Então, quando se invisibiliza e
silencia essa discussão, a sociedade está jogando contra si mesma. É preciso
entender que se a população global está em franco processo de envelhecimento,
como apontam os dados do Fundo das Nações Unidas para a População (UNFPA)2, e a morte tem dilapidado contingentes
jovens importantes, como equacionar o equilíbrio da sobrevivência e
desenvolvimento das nações?
Esse é o ponto que torna a
discussão sobre direitos humanos, qualidade de vida e sustentabilidade
ambiental, tão essencial e não, um mimimi
como muitos querem afirmar. Desconsiderar as desigualdades sociais como instrumentos
promotores e fomentadores dessa ascensão funesta é um imenso desserviço para
toda a humanidade, sem exceção.
Já existem inúmeros gargalos no
campo profissional decorrentes da insuficiência de mão-de-obra, qualificada ou
não, por exemplo. O que faz a economia em muitos países e setores já demonstrar
lentidão e até certo travamento, repercutindo na insuficiência de recursos que
possam ser investidos em políticas públicas. Sim, porque é essa máquina social
que gera todos os impostos e tributos que posteriormente serão convertidos para
as demandas da própria população.
Então, isso significa que tudo se
conecta. Tudo está interligado. Esse é o princípio básico da existência biológica
e não biológica no planeta. Já dizia o químico francês Antoine-Laurent de
Lavoisier, no século XVIII, “Na natureza
nada se cria, nada se perde, tudo se transforma”, porque tudo foi feito
para se agregar e se ressignificar a fim de atender e garantir os interesses e
as necessidades da humanidade. Quando há uma ruptura em qualquer estágio desse
processo, os resultados ficam automaticamente comprometidos e os desequilíbrios
começam a se destacar e alterar a dinâmica do fluxo.

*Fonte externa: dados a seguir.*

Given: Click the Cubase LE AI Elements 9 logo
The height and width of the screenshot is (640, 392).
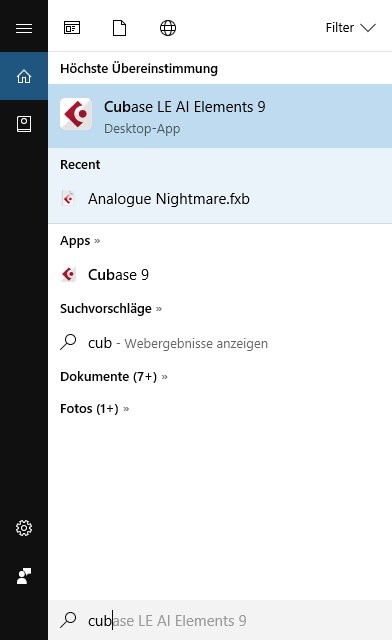Looking at the screenshot, I should (x=76, y=114).
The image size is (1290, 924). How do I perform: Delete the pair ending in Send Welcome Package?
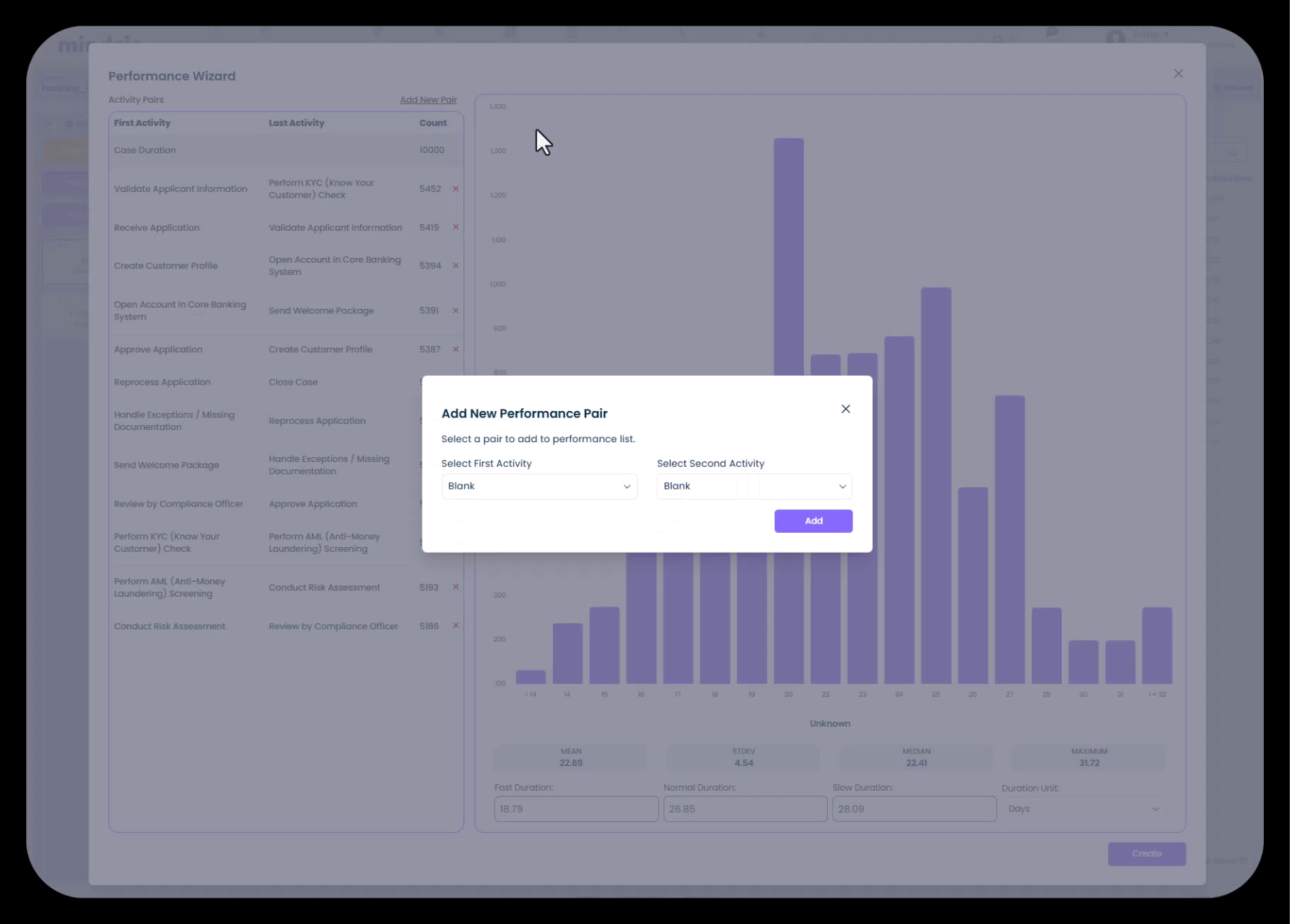tap(456, 310)
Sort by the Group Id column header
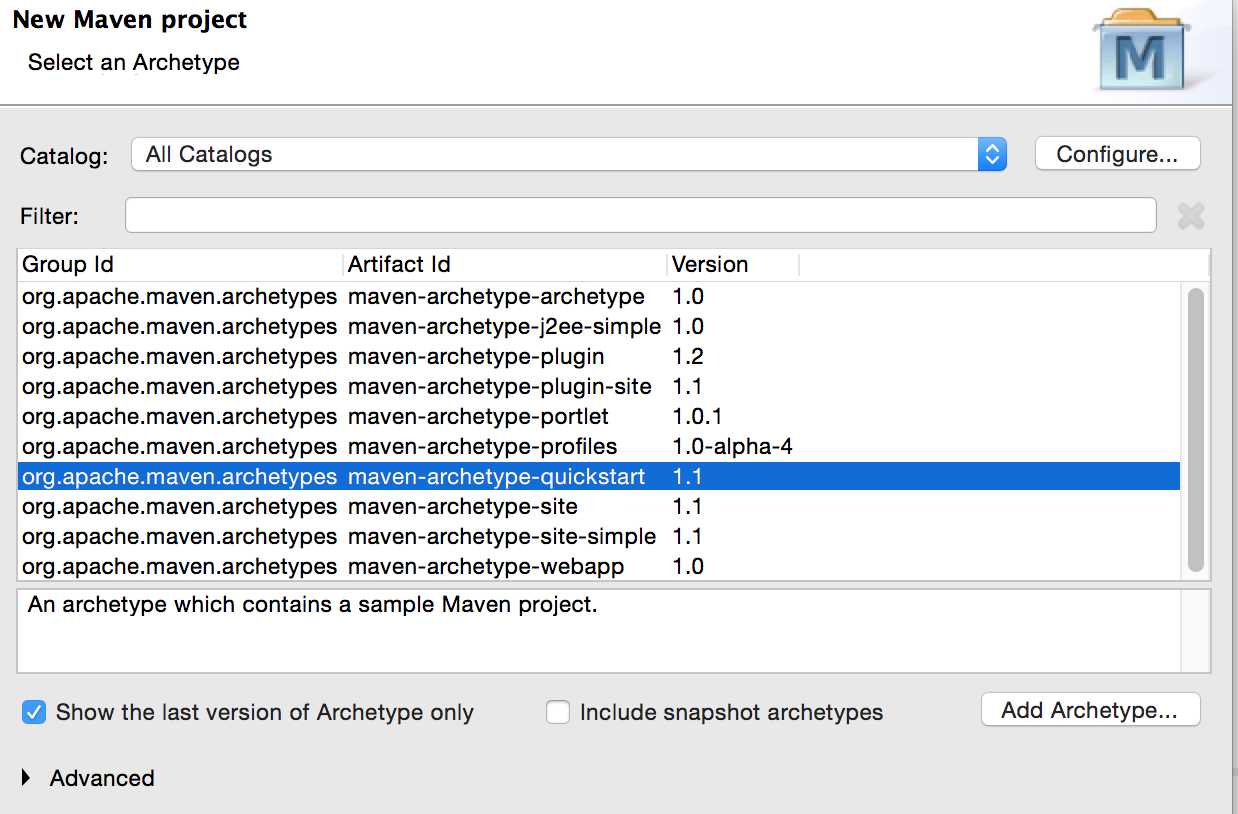 [180, 265]
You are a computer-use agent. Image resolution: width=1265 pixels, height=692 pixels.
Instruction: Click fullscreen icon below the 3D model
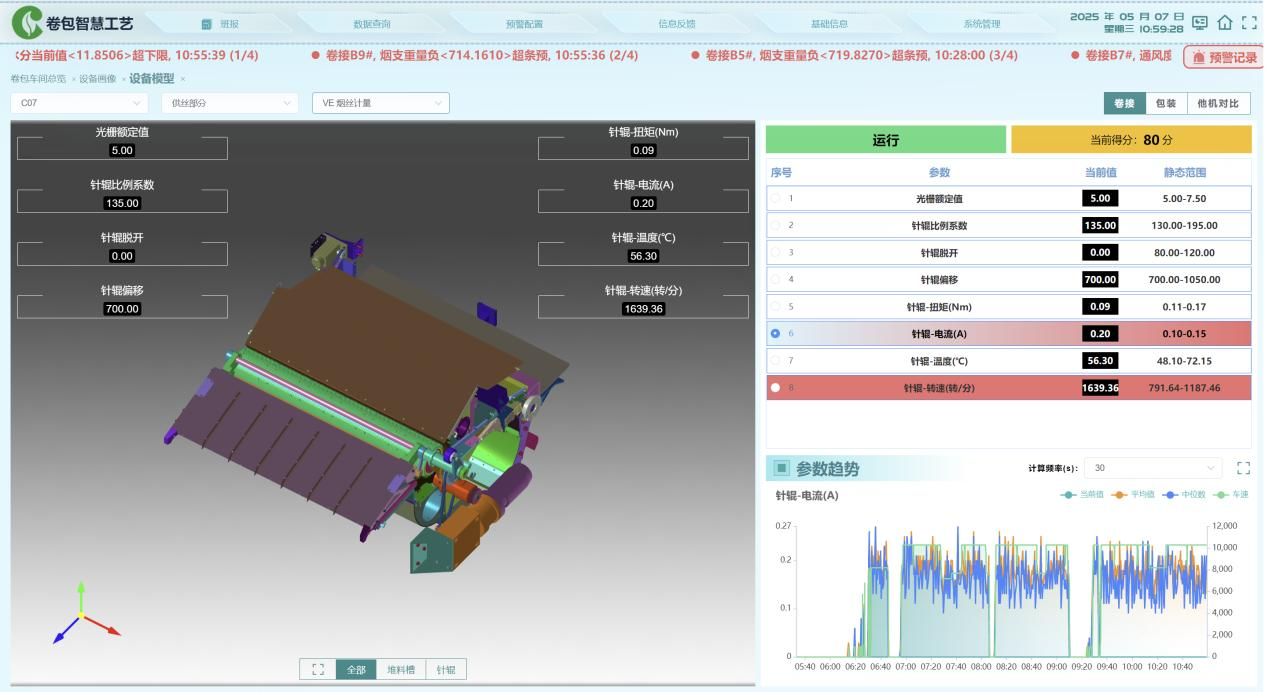(x=318, y=670)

Portanto, não olhemos para a
morte com a simplicidade de um ponto final. A morte não finaliza tudo. Talvez,
não finalize nada. Porque ela diz bem mais do que a perda, a ausência, a
tristeza, a dor, o sofrimento, a angústia. Ela nos desconforta o suficiente
para enxergar aquilo que não se quer ver.
E ela age dessa forma, justamente, para nos comprometer dentro daquilo que nos cabe como inação, imobilismo, indiferença voluntária e gratuita. Assim, ela fica martelando, pulsando, ad aeternum no fundo da consciência. Considerando tudo o que não foi e poderia ter sido, se o curso da história tivesse sido traçado de outra maneira, por outras mãos, por outras ideias, por outras atitudes e comportamentos.